Excerpted records ::
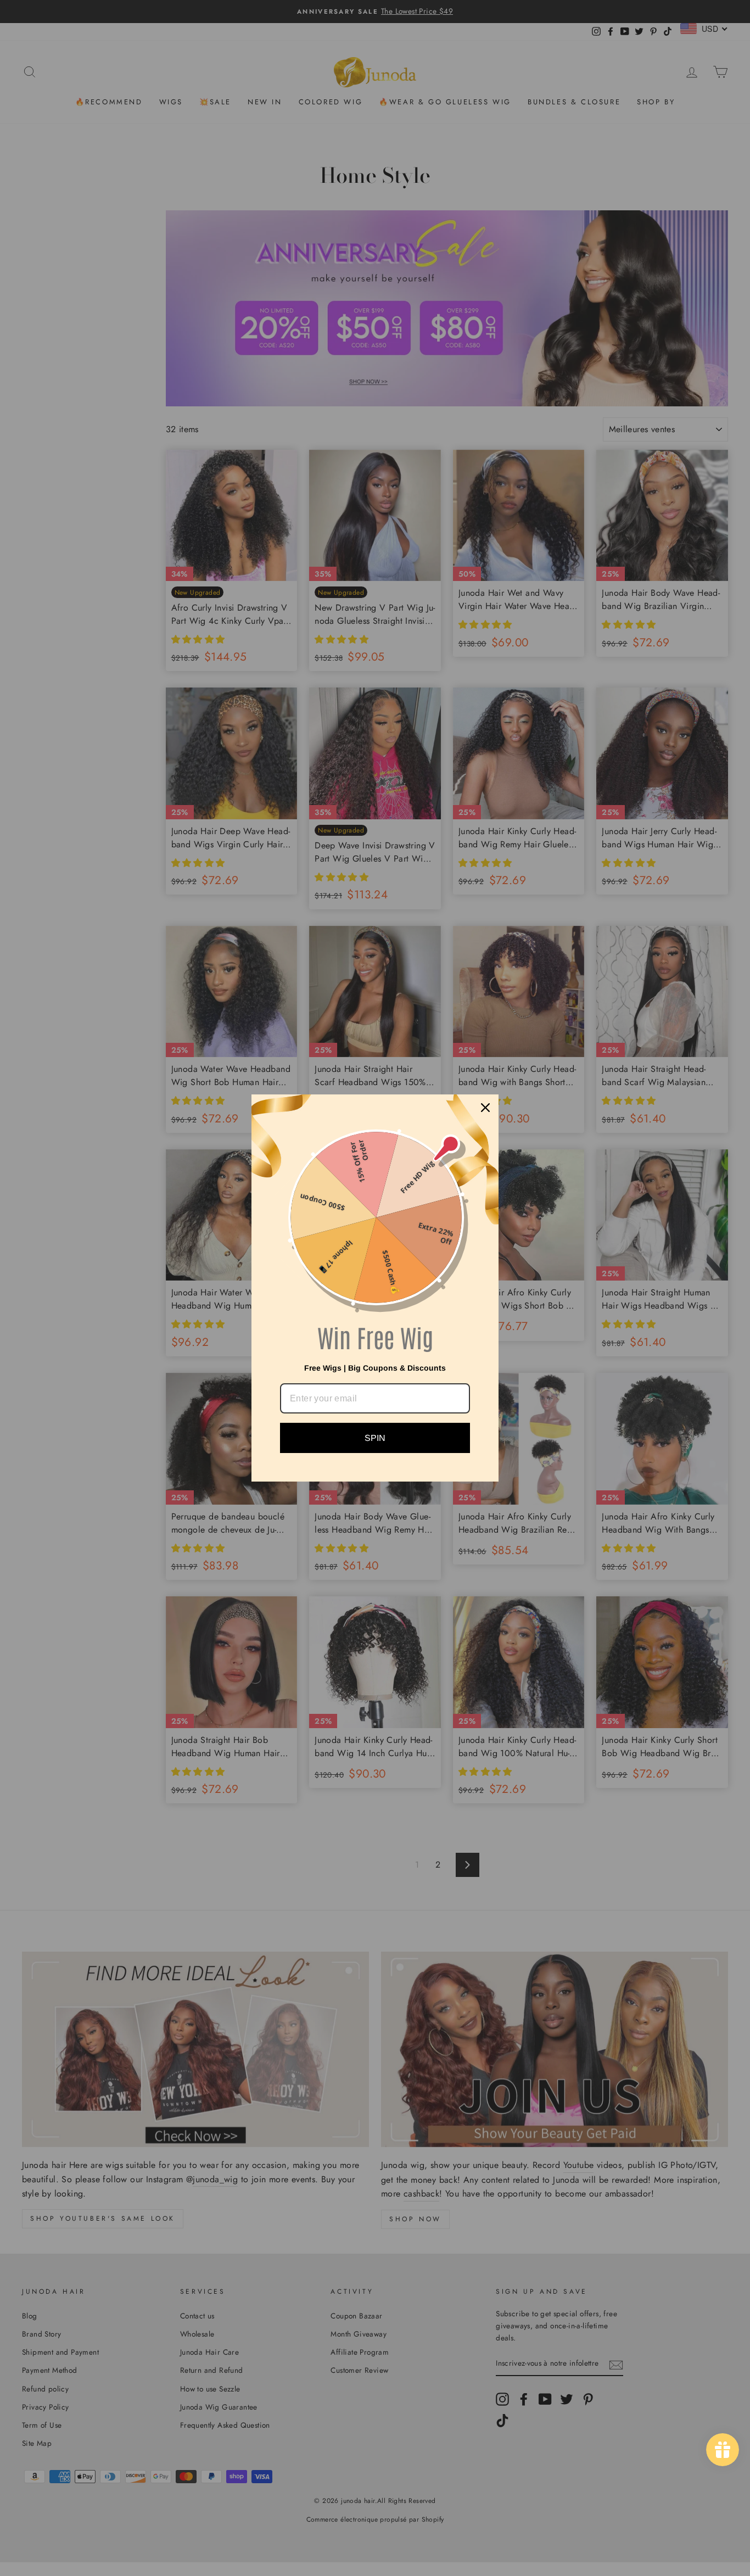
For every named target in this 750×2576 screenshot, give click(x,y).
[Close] (485, 1107)
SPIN (375, 1438)
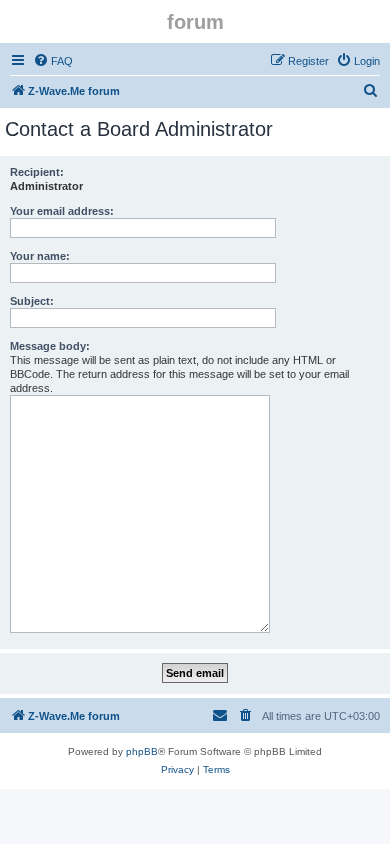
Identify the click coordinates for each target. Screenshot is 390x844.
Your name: (40, 256)
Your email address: (62, 211)
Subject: (32, 301)
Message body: (50, 346)
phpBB (142, 751)
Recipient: (37, 172)
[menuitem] (53, 61)
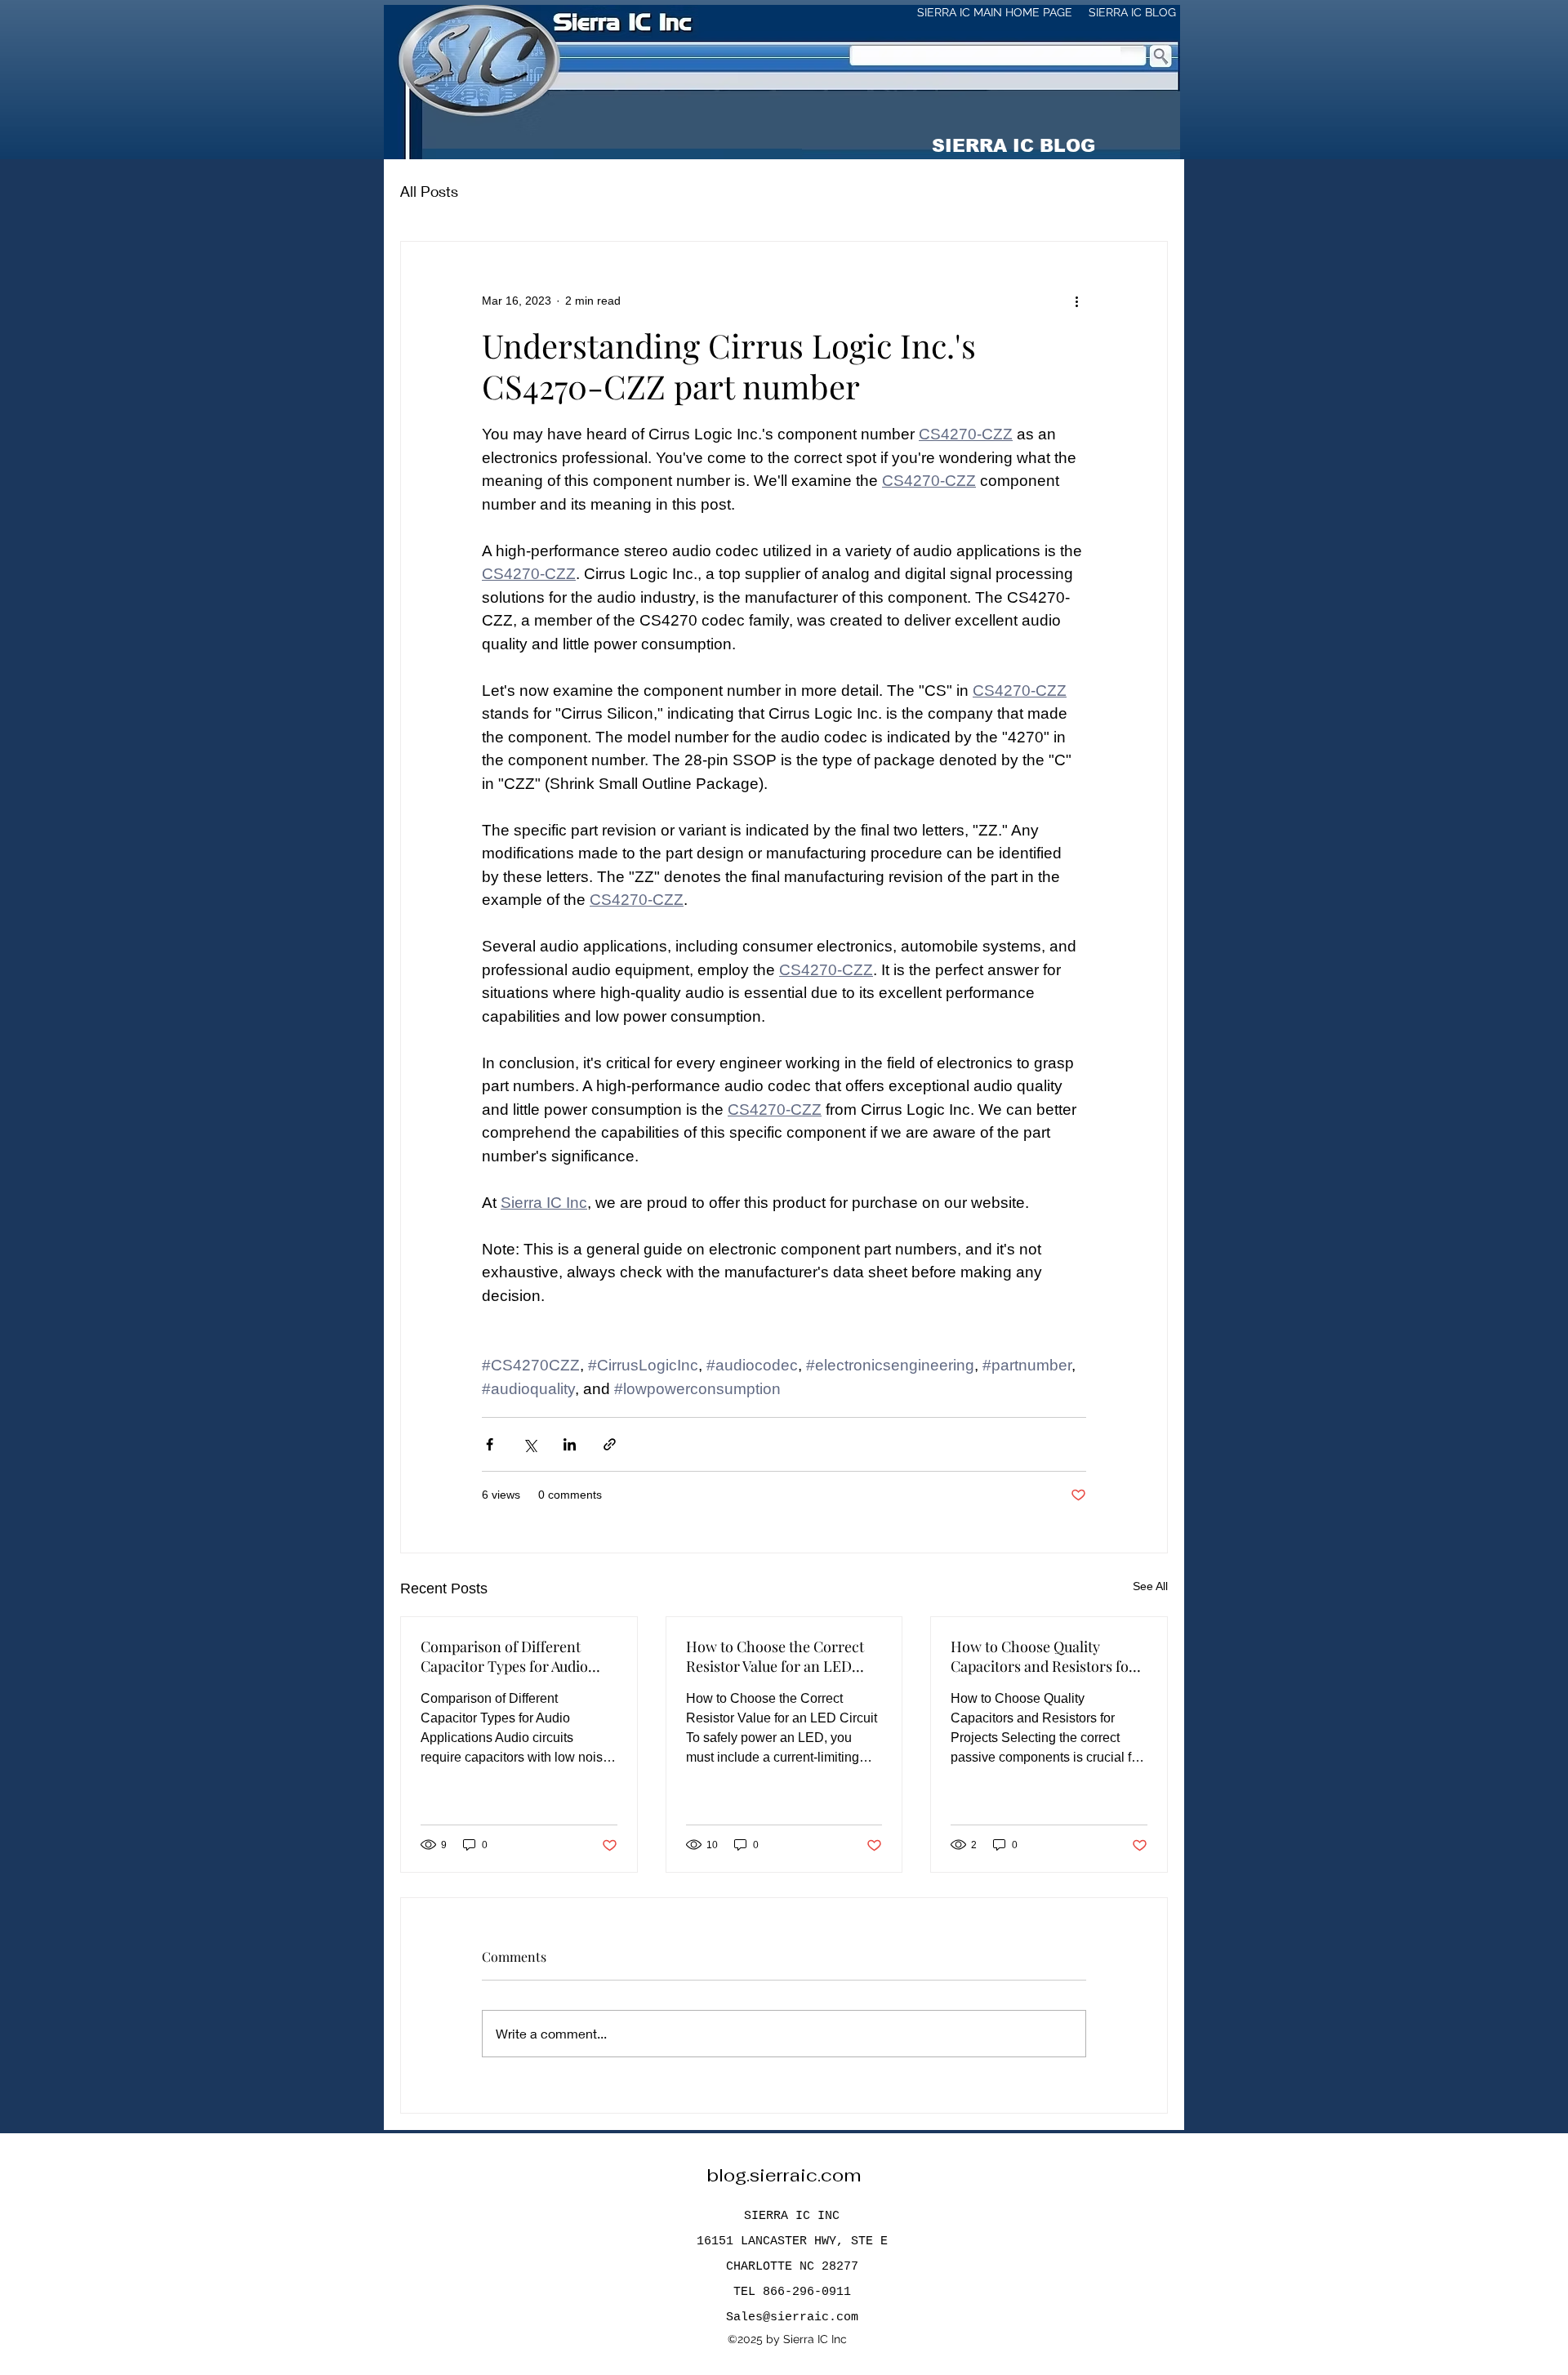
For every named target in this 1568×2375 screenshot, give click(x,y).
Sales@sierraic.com (792, 2317)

Description of the task :: The response must repeat all the lines above exactly and include no pictures.

Reply ::
For every named target in this 750×2576 screenshot, give click(x,y).
[Close] (485, 1107)
SPIN (375, 1438)
Identify the click coordinates for each target. Screenshot is 390x844.
Your name: (40, 256)
Your email address: (62, 211)
Subject: (32, 301)
Message body: (50, 346)
phpBB (142, 751)
Recipient: (37, 172)
[menuitem] (53, 61)
For every named target in this 1568×2375 screenshot, give click(x,y).
Sales@sierraic.com (792, 2317)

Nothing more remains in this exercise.